# EPSON STYLUS PHOTO RX620 - help, please!



## linzy (Apr 25, 2007)

Hi!

My EPSON STYLUS PHOTO RX620 which was working fine before has now decided to display a 'printer error occurred - please see documentation' message. When I checked the user manual, it suggested i switch off, then on again and if that didn't work (which it didn't!) to contact my dealer.

I had just replaced the ink cartidges, so I've given them a check over to see if anything was wrong there, but I don't see anything out of the ordinary, and I can't see or feel any jammed bits of paper.

If anyone has any ideas about how to sort this out, I'd really appreciate the help


----------



## eliseby (Feb 2, 2008)

I know this is absolutely no help, but I get the same message on my rx620 printer screen. If I find out how to fix it I'll post a note. The only thing I found out is that a "repair" tech might be able to work it out for about $65. In the mean-time I bought a Kodak 5300 all-in-one ($22. for a combo pack of both ink cartridges).
I haven't given up on a "home remedy" for my epson(yet).


----------



## BIGBOBUK2008 (Feb 26, 2008)

HI,

Turn off the printer Hold down The Stop Button And The B & W Button Turn on
the printer while holding the buttons down printer will reset

good luck

bigbobuk2008


----------



## eliseby (Feb 2, 2008)

BIGBOBUK208,
I just got notice of your posting.
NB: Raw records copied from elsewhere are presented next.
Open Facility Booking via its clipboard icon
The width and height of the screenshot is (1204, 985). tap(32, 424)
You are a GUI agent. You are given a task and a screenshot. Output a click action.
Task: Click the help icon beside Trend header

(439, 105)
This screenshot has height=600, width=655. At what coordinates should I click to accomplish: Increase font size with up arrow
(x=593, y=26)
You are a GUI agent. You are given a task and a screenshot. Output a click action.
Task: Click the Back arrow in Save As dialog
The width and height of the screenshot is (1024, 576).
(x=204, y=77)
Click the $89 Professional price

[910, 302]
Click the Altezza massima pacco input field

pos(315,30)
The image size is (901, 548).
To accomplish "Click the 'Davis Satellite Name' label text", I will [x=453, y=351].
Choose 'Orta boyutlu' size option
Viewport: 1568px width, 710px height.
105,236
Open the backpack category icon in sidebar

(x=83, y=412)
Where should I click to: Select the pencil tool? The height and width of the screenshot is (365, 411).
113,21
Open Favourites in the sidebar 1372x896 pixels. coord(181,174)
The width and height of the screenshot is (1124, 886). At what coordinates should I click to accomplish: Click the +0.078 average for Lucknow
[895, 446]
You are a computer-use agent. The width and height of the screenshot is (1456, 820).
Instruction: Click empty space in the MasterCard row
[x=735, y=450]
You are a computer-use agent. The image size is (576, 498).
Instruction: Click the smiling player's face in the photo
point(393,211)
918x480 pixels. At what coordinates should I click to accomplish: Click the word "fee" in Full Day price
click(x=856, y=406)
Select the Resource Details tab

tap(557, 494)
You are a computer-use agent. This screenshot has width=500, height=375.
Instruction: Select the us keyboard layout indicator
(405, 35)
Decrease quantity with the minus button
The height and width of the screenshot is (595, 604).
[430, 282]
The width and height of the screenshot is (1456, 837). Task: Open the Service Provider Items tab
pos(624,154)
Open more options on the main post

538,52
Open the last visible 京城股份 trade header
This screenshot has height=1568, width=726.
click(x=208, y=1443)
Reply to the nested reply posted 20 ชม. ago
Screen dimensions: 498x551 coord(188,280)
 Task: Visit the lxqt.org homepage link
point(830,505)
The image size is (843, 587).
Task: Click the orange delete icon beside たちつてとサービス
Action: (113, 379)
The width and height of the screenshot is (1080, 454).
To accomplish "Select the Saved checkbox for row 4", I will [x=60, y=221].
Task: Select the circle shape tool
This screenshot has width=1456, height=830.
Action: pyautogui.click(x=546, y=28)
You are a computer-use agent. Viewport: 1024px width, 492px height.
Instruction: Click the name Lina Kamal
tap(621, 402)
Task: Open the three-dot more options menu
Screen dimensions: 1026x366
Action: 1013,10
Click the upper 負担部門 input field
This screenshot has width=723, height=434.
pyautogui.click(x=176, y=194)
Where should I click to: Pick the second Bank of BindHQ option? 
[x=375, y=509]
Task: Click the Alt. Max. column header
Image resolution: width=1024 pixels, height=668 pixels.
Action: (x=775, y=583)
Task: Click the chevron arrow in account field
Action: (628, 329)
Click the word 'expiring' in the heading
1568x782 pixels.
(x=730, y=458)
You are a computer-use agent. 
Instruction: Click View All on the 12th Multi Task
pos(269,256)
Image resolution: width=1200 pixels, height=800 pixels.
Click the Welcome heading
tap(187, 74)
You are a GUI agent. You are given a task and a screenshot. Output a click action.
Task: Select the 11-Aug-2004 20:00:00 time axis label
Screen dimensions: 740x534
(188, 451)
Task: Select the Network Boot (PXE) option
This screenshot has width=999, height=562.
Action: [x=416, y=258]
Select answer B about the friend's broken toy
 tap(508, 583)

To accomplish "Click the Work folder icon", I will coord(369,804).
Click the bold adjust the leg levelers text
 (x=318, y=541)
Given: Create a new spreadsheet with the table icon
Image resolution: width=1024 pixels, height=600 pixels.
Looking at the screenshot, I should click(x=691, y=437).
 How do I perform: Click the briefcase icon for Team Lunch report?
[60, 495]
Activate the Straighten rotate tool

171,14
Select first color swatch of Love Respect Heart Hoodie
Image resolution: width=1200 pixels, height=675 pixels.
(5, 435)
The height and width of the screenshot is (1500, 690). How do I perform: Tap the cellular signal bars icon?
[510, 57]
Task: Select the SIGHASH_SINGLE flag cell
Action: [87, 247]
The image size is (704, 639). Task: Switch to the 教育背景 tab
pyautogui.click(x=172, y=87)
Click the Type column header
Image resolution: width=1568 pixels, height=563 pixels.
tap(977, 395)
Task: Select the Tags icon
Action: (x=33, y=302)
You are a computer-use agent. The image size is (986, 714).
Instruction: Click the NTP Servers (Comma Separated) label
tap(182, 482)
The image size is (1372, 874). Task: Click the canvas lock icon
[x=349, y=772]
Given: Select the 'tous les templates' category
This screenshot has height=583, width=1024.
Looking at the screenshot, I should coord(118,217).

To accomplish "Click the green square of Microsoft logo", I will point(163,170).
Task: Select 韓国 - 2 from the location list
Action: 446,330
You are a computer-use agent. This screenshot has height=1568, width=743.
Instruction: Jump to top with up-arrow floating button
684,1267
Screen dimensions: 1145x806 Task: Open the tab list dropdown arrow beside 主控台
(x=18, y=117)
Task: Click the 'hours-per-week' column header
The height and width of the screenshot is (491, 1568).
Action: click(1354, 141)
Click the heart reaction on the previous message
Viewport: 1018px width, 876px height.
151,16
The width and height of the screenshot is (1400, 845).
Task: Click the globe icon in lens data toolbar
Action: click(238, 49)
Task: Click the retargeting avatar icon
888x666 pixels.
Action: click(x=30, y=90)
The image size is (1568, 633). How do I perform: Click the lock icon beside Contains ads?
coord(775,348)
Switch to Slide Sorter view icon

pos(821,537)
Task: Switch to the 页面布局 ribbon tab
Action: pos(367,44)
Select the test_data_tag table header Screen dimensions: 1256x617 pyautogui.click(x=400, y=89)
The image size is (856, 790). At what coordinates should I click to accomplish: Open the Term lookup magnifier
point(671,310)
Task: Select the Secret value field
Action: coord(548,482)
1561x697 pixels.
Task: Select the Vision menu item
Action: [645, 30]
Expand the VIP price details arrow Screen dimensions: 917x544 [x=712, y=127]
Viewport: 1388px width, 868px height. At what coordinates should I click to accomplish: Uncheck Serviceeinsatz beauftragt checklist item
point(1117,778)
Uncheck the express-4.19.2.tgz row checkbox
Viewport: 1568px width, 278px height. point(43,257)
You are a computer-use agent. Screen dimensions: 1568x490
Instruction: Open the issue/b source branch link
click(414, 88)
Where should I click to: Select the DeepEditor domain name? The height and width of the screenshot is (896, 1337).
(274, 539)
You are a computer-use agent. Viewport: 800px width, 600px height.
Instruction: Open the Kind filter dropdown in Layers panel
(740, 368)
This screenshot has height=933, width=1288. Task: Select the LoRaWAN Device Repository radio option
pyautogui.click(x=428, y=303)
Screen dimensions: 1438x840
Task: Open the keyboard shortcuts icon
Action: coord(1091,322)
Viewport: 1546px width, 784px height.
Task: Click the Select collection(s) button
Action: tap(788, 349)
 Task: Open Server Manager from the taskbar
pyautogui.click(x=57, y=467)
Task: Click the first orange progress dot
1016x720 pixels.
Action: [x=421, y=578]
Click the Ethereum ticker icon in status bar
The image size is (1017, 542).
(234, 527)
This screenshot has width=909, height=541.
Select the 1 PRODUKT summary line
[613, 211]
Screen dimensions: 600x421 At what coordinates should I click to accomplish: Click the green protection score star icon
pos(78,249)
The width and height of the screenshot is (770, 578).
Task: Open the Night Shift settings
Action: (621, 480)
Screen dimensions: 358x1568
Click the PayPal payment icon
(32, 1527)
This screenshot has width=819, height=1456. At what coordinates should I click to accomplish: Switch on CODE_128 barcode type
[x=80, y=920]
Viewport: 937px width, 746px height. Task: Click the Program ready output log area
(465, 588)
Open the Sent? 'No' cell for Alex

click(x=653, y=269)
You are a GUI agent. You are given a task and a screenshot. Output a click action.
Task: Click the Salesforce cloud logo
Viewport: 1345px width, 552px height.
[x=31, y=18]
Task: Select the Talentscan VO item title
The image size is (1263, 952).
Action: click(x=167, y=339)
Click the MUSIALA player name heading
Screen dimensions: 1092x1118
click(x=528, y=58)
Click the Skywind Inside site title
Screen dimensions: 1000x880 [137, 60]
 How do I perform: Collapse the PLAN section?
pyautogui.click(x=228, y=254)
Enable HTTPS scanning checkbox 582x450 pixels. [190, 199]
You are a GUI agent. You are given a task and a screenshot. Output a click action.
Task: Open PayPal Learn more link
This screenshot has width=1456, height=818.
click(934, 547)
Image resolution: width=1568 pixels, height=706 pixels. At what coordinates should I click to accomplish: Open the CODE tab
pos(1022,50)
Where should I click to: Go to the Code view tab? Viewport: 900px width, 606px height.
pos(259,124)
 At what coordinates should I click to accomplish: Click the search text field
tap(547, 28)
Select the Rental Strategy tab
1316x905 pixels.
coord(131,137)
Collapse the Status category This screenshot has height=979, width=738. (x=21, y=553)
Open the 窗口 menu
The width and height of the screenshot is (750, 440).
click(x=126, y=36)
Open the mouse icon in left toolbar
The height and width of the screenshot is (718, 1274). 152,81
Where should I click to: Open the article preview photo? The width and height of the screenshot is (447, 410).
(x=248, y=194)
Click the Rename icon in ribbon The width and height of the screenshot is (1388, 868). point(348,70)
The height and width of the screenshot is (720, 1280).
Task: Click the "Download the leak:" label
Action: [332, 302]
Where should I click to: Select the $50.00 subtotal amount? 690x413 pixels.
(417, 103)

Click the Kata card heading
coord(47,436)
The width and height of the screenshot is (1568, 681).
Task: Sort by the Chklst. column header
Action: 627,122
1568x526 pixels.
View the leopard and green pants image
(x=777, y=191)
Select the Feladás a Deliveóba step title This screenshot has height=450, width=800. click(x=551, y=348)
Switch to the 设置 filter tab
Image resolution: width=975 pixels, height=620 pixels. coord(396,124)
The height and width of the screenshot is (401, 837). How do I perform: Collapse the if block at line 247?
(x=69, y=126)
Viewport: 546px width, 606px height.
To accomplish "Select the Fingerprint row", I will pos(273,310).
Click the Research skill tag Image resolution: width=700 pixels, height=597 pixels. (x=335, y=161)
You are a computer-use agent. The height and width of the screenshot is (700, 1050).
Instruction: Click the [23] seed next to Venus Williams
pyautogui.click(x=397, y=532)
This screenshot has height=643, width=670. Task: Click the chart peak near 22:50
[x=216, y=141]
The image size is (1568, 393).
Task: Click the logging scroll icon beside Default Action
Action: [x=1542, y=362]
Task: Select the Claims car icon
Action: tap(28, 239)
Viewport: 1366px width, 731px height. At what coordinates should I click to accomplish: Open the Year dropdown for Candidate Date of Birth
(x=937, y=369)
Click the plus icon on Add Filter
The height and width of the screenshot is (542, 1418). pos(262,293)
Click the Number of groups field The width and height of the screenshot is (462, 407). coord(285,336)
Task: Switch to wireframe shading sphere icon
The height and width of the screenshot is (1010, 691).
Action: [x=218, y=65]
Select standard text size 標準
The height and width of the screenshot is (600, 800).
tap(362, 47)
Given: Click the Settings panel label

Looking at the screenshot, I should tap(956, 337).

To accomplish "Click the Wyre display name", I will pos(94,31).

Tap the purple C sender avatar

I'm gonna drag yon epson back up out of the dungeon (AKA-basement) and try your advise. Thanks for the reply and I'll let you know how I make out.


----------



## telecom69 (Oct 12, 2001)

This is nothing new for Epson printers unfortunately,I first came across this problem about two years ago ...I used this utility to sort mine out ...see what you think and if you want to give it a try its up to you ...it cleared mine at the time,something about resetting counters forgotten now ...

http://www.ssclg.com/epsone.shtml


----------



## SB305 (Sep 20, 2007)

Thanks for that link, telecom 69.
I gave up on trying to fix my first 620 after installing "compatible" cartridges.


----------